Coating Formula Terminology

Quick definitions for "pre-cat," "conversion varnish," et cetera. November 11, 2006

I'm from Glasgow in Scotland and have been employed as a technical support rep for a large Italian wood finish manufacturer for the past 5 years. I often read these pages and am not ashamed to admit that some of the best advice I've given has been learned here.

However, I do sometimes struggle with the North American terminology which is used in the descriptions of certain coatings and would appreciate it if anyone would explain what the following terms mean:
Post cat (Is this the ureic, acid cured product like pre-cat but in 2k form, commonly known as A/C in Europe?)
Conversion (Huh?)

Forum Responses
(Finishing Forum)
From contributor F:
Post cat refers to post catalyzed lacquer, which is a urethane modified lacquer. Post means the catalyst is added after it is manufactured and prior to finishing. Conversion varnish, or a 2-pack coating, is a finicky high solids coating that, like post cat, must have a catalyst added just before spraying. I think C.A.B. refers to Cellulose Acetate Butyrate. But don't hold me to that.

From contributor M:
Yes, the CAB lacquer is a single component coating, and it is water clear. It is sold in colors.

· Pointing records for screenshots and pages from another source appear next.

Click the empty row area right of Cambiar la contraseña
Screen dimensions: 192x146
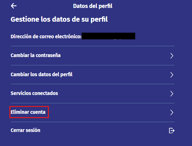click(115, 56)
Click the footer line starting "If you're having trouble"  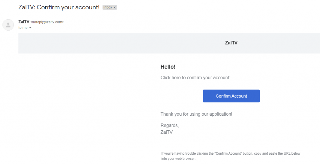[x=231, y=153]
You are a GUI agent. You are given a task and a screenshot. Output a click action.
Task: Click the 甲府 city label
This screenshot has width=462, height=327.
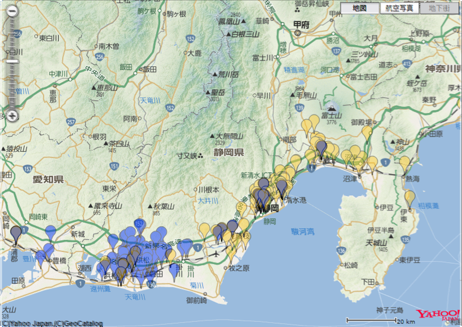click(301, 24)
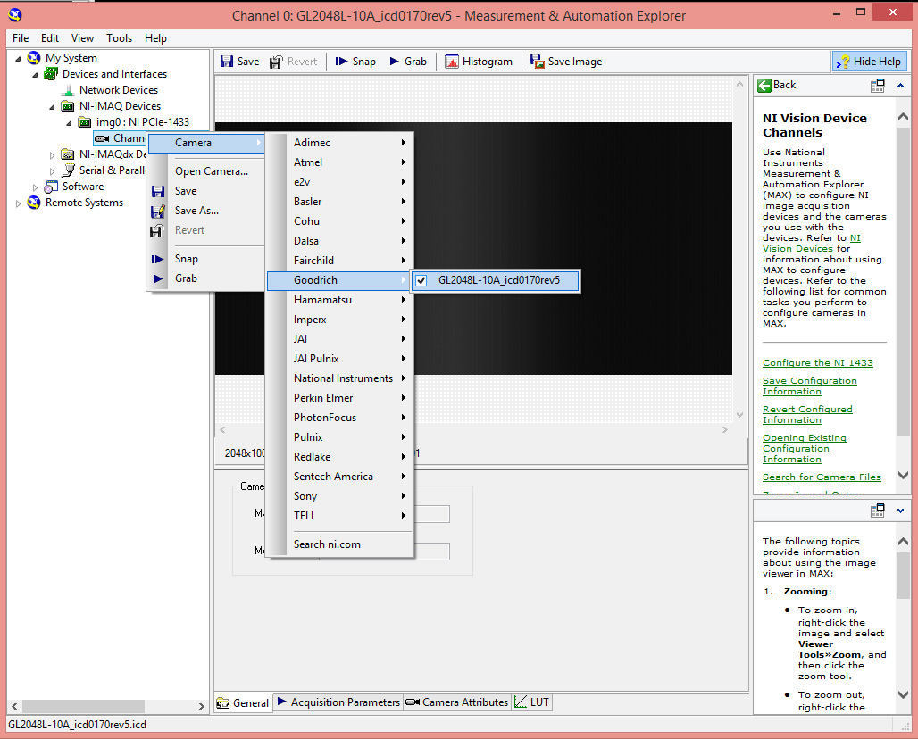
Task: Click the Software tree item icon
Action: point(52,187)
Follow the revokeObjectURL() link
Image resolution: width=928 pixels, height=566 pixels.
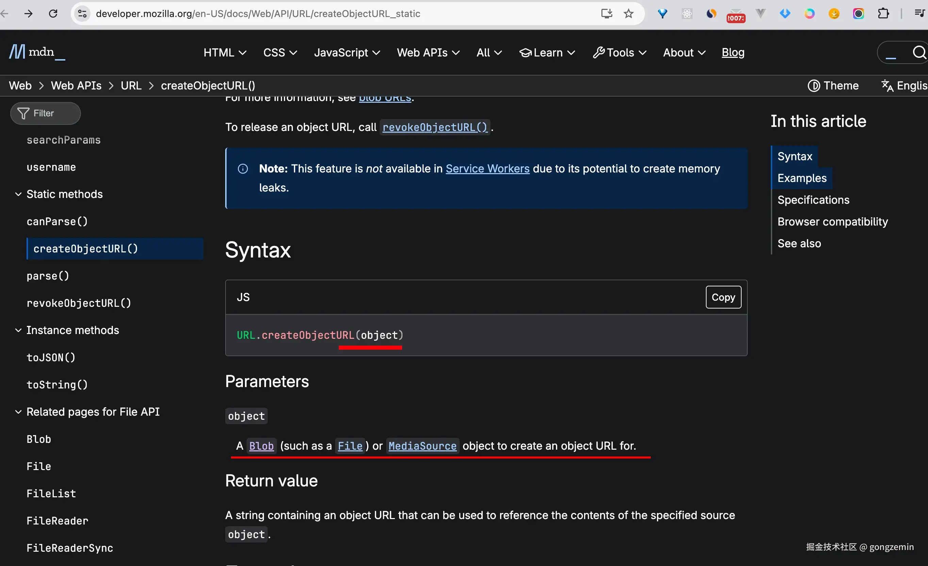point(435,127)
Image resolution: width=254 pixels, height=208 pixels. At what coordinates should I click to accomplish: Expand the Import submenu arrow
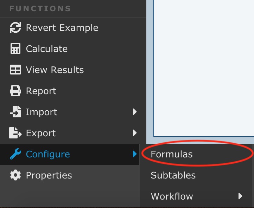tap(134, 112)
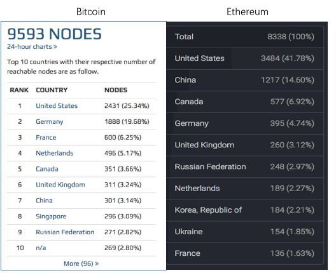Select Germany in the Bitcoin ranking table
The height and width of the screenshot is (273, 336).
coord(50,122)
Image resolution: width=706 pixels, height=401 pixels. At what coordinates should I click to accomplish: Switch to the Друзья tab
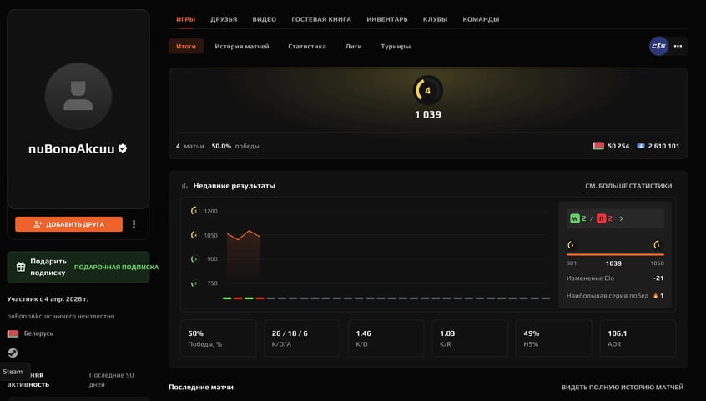(x=224, y=19)
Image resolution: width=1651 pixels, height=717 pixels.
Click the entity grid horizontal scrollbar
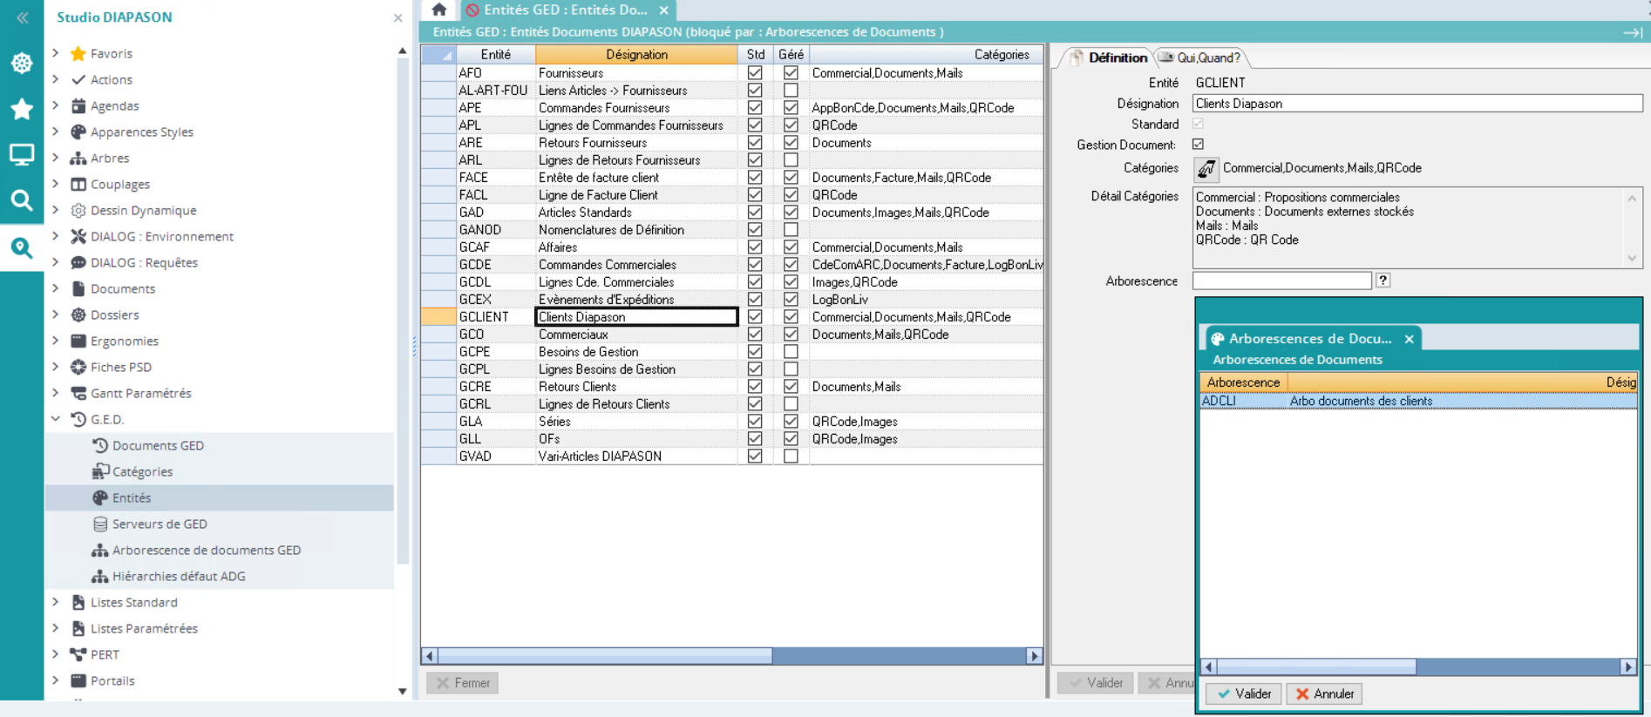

In regard to the two component conversion varnish, this name allows the finishers and others to know that this is not the standard varnish, but the newer two component type coating.

From the original questioner:
Could you possibly give me ICA product codes as examples of conversion, CAB and post-cat products? It would help me understand the terms more thoroughly.

From contributor S:
Conversion coatings are ones that undergo a chemical reaction, be it with oxygen from the air or with a catalyst or other added component. Non-conversion coatings are ones that don't change and can be re-dissolved by their own solvent (cellulose is an example).
Pre-cats are a combination between AC and NC varnishes. They dry first by solvent evaporation (NC), which concentrates the catalyst to a level where it then causes the catalytic reaction to occur. These have the catalyst added at manufacture, but never achieve the performance of the AC systems.

2K systems may be catalytic systems, usually based on amino resins, or use reactive additives, such as the 2K polyurethanes, epoxies and acrylics.

From the original questioner:
Thanks. So, as I expected, 2k and pre-cat are the same as in Europe, A/C is an example of a conversion coating and probably what is being referred to. Good to know. Any idea what post-cat would be in EU terms? (I may be wrong, but ICA has a cellulose modified bi-component PU which is not as hard as normal aromatic poly but has a long pot life; could this be it?)